It may be a paradox that the best Madea movies are those that feature her only in a glorified cameo, since you wouldn’t expect a character to cameo in a movie whose title bears her name. But the truth is, she’s best used as a spice, not as the meat of the meal. Because if she is the meat, that usually means the social issue is getting the short shrift, and boy does it ever in A Madea Homecoming, Perry’s second Madea movie to be released by Netflix after 2019’s A Madea Family Funeral.

The social issue du jour is homosexuality, specifically, the delayed acceptance of it among America’s Black community. Without diagramming all the extensive familial connections between these recurring characters, let’s just say that one from the youngest generation, Tim (Brandon Black), is traveling home for a BBQ in celebration of his choice as valedictorian of his university class. He’s got with him his friend and roommate Davi (Isha Blaaker), who appears to be more than a friend and roommate. They’re discussing how Tim plans to come out to his extended family, though of course it’s cause for great trepidation, as it still is for closeted gays in any demographic in 2022.
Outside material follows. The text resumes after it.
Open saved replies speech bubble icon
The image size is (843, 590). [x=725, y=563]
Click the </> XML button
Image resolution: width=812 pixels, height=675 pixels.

Perry should be commended for attempting to confront his loyal audience with these issues, on which they may not be as enlightened as they think. He should not be commended for his follow-through. Without spoiling some of the melodramatic twists and turns of A Madea Homecoming – they are rightly called melodrama in the classic sense of that word – we can say that Perry whiffs on his chance to show a loving gay couple together on screen. Davi does not turn out to be gay, despite the movie heavily suggesting that he is, though he does turn out to be capable of a frankly rather unlikely betrayal of his friend Tim.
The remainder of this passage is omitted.